I’m not talking here about design as a re-badged version of process re-engineering. Treating the work done by people, that exists to serve people, as an engineering problem is somewhat missing the point. Process re-engineering treats an organisation like a machine - breaking processes into a logical hierarchy, and then optimising the parts. This idea makes sense on the surface - but it tends to produce processes that look right on paper and don't work very well in practice. That's often because people were treated as variables, or inputs, or ‘targets’ rather than as the point of the exercise. Design starts somewhere different. It starts with needs of the people the work is meant to serve and solves for the best way to meet those needs: “how should this work?” - the processes, the technology, the roles are designed to find the best way to address that question.
I know there’s a view that design-led approaches take longer. In my experience, that’s not necessarily true. To give you one example - in partnership with our client, we completely redesigned a university’s casual academic engagement process in just 11 weeks. Together we did the design work, technology development and implemented a new process that complied with new federal legislation and was a lot more efficient with far less manual effort required. In doing so we eliminated a set of long-standing process problems. But here’s the thing - We didn’t focus on solving those problems at all. We focused on why the process existed and how it needed to work.
Of all the disciplines we draw on, it’s worth unpacking Lean a bit more before we get to AI - partly because one of its core ideas helps to explain what I think’s going wrong with AI adoption right now.
Lean is about making value flow. In the context of process design, it starts with being really clear about what actually counts as value, and then redesigning the end-to-end flow of work so that almost every step is either directly creating that value or clearly enabling it. Anything else the process does is treated as a design hypothesis to challenge, simplify, or eliminate. And like service design, Lean doesn't treat the initial design as fixed. Both build-in structured experimentation - testing what's working, learning from what isn't, and closing the gap between what should be happening and what actually is. The idea that you design to maximise the flow of value to the customer is exactly what most AI pilots skip.
What makes the current AI moment distinctive is the speed and scale at which adoption is happening, and the relatively low barriers to getting started. Unlike factory or warehouse automation, which is capital-intensive and demands some rigorous justification before a dollar is spent, AI pilots are relatively cheap and easy to run. That's mostly a good thing. But it also means organisations can move fast without doing the work that more expensive technology would have forced them to do. The pattern that tends to emerge is: pilots proliferate, some work well as point solutions and make a specific task faster or more efficient in isolation, but in aggregate they're not delivering meaningful value. The reason, more often than not, is that AI is being inserted into processes that were never designed to work well in the first place.

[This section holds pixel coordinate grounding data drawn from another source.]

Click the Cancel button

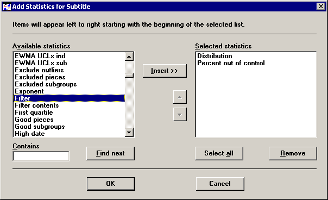[x=220, y=184]
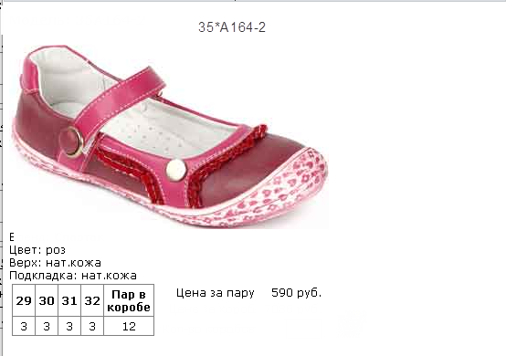Select the 'Подкладка: нат.кожа' text line
Image resolution: width=506 pixels, height=356 pixels.
click(x=73, y=276)
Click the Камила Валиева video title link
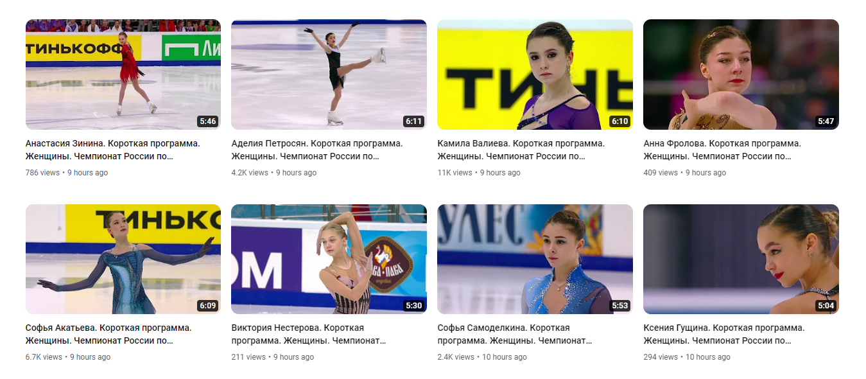Screen dimensions: 866x379 [x=521, y=150]
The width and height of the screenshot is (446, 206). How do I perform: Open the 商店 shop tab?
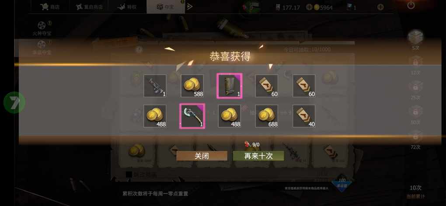[50, 7]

Through years of running improvement projects, I’ve seen that automation amplifies what's already there. If the process is not well-designed, automation gives you ‘faster’ waste - errors, rework, inventory; faster misalignment - potentially optimising internal steps that customers don’t care about; and ‘islands’ of efficiency with no net benefit. You can make one part of the process objectively more efficient and get no net benefit, because you haven't designed the upstream and downstream steps to take advantage of it.

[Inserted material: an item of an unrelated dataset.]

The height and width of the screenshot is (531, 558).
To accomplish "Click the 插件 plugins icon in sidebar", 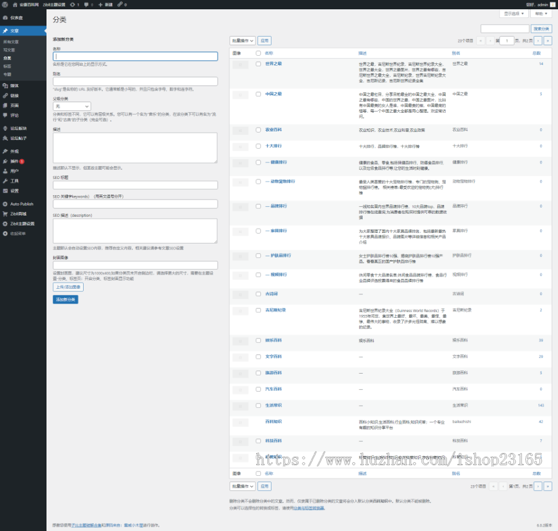I will pyautogui.click(x=5, y=161).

AI is one way of organising the work, in the same way robotics has been used in manufacturing and warehousing for decades. But you wouldn’t drop robots randomly onto a production line and expect a better factory. The question that matters isn’t “where can we insert AI agents?” It’s: “what value are we trying to create, and how does work need to flow to create it?” Once you’ve answered that, AI might be a powerful part of the solution. But the thinking - and design thinking in particular - has to lead the technology, not follow it.
So how should this work?
If your AI initiative isn’t producing a measurably better service for your customers, or a measurably lower cost of delivering that service, then something’s wrong. What’s wrong is that you probably started with ‘what can we automate?’ instead of ‘how should this work?
This doesn’t have to mean starting from scratch or overhauling everything at once. It means picking the processes that matter most - the ones where there’s the greatest gap between how things work and how they should - and applying a different kind of thinking to them.
Start with Design × Lean: Why does this process exist? What do our customers actually value? What’s the best way to organise the work to create that value?
Get that right, and AI won’t just be a pilot. It’ll be delivering meaningful value.